OGH: Zur Frage, ob die gegenseitige und gleichzeitige Einräumung von Belastungs- und Veräußerungsverboten auf Liegenschaftshälften eine unentgeltliche Rechtshandlung iSd § 29 Z 1 KO ist

Die gegenseitige und gleichzeitige Einräumung von Belastungs- und Veräußerungsverboten auf Liegenschaftshälften stellt keine unentgeltliche Rechtshandlung iSd § 29 Z 1 KO dar


Schlagworte: Insolvenzrecht, Anfechtung, Unentgeltlichkeit, Belastungs- und Veräußerungsverbot
Gesetze:

§ 29 KO

GZ 3 Ob 2/09d, 19.05.2009

OGH: Eine für die Anfechtbarkeit nach § 29 Z 1 KO erforderliche unentgeltliche Leistung (Verfügung) setzt voraus, dass Zweck der Leistung eine Freigiebigkeit ist. Erforderlich ist also als subjektives Element der Wille des Verfügenden zur Freigiebigkeit, es soll also seine Verfügung nicht von einer Gegenleistung abhängig sein. Das Vorliegen einer unentgeltlichen Verfügung, also auch das Merkmal der Unentgeltlichkeit selbst, ist vom Anfechtenden zu beweisen. Zur Frage, ob eine entgeltliche Verfügung vorliegt, wird ausgeführt, dass das Vorhandensein eines (angemessenen) Entgelts die Anfechtbarkeit ausschließt. Demgemäß liegt Unentgeltlichkeit vor, wenn einer Zuwendung nach dem Inhalt des Rechtsgeschäfts keine wirkliche Gegenleistung gegenübersteht.

Auch wenn das Berufungsgericht zutreffend hervorhebt, dass der Vertrag des Gemeinschuldners mit der Beklagten keinen Rechtsgrund für die Einräumung der Verbote nennt und auch eine synallagmatische Verknüpfung nicht ausdrücklich vereinbart wurde, führt doch die Erwägung desselben zu dem paradoxen Ergebnis, dass seiner Ansicht nach die Ehegatten einander jeweils unentgeltlich Belastungs- und Veräußerungsverbote für gleich große ideelle Liegenschaftsanteile an derselben Liegenschaft eingeräumt hätten, dass aber keine "konditionale und kausale Verknüpfung" zwischen den beiden Rechtseinräumungen bestünde. Bei Vorliegen nach außen völlig getrennter Verträge (Schenkung und Darlehen) wurde die Beurteilung vorgenommen, es handle sich in Wahrheit nur um einen Vertrag, nämlich einen Kaufvertrag. Schon mangels eines entsprechenden Beweises durch den klagenden Masseverwalter ist daher im vorliegenden Fall davon auszugehen, dass die Rechtseinräumung gegenüber dem jeweiligen Vertragspartner durch die gleichartige Rechtseinräumung des anderen bedingt und mit dieser synallagmatisch verknüpft war.

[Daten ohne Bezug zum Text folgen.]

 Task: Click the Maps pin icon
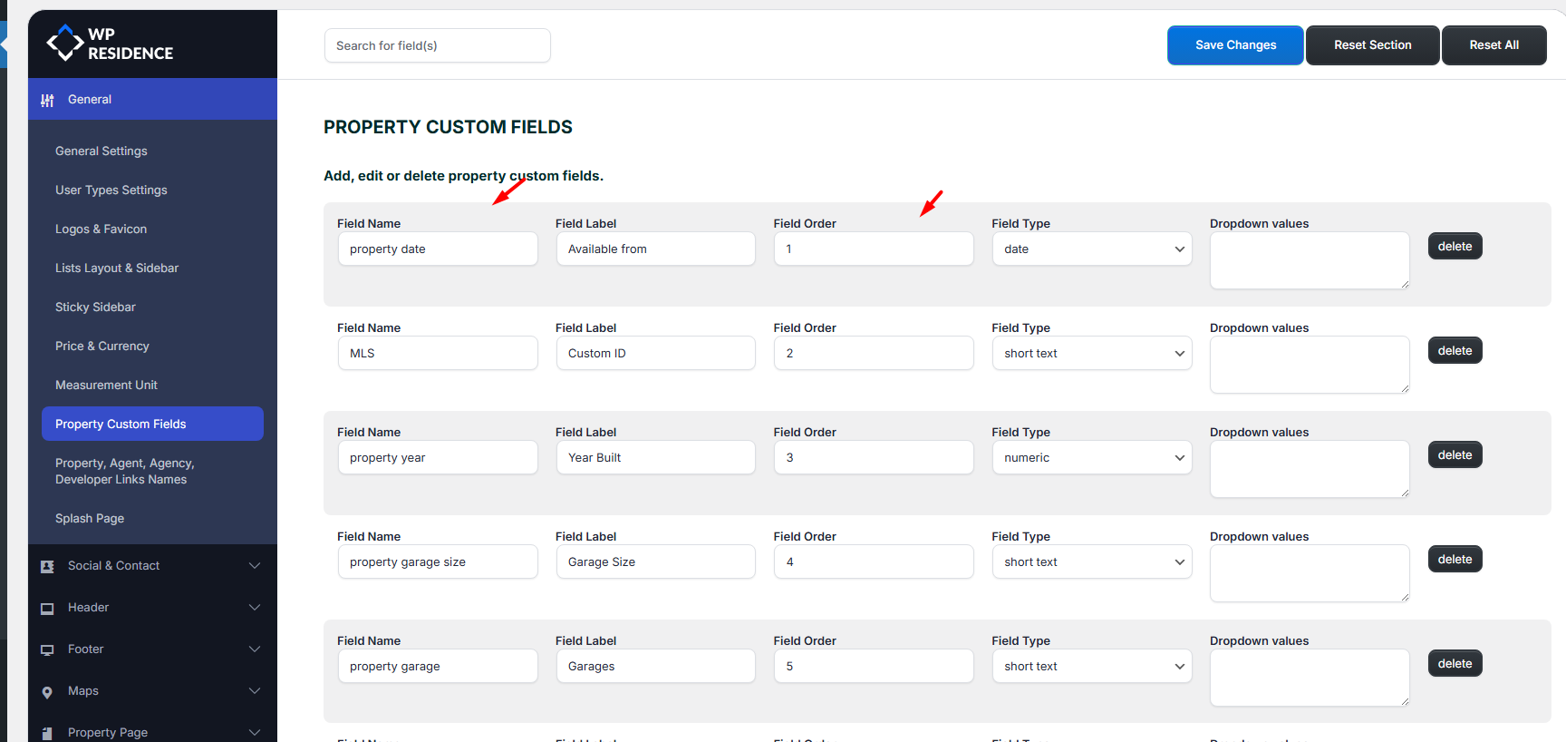point(47,692)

Nach den Feststellungen der Tatsacheninstanzen zu den subjektiven Erwägungen der Vertragspartner hatten diese allein die Absicht, eine wechselseitige Absicherung der Wohnsituation im Fall einer Scheidung zu garantieren, dies auch besonders für die vier gemeinsamen Kinder. Auch daraus lässt sich eine Freigiebigkeit der Leistung des Gemeinschuldners an seine Ehefrau nicht ableiten.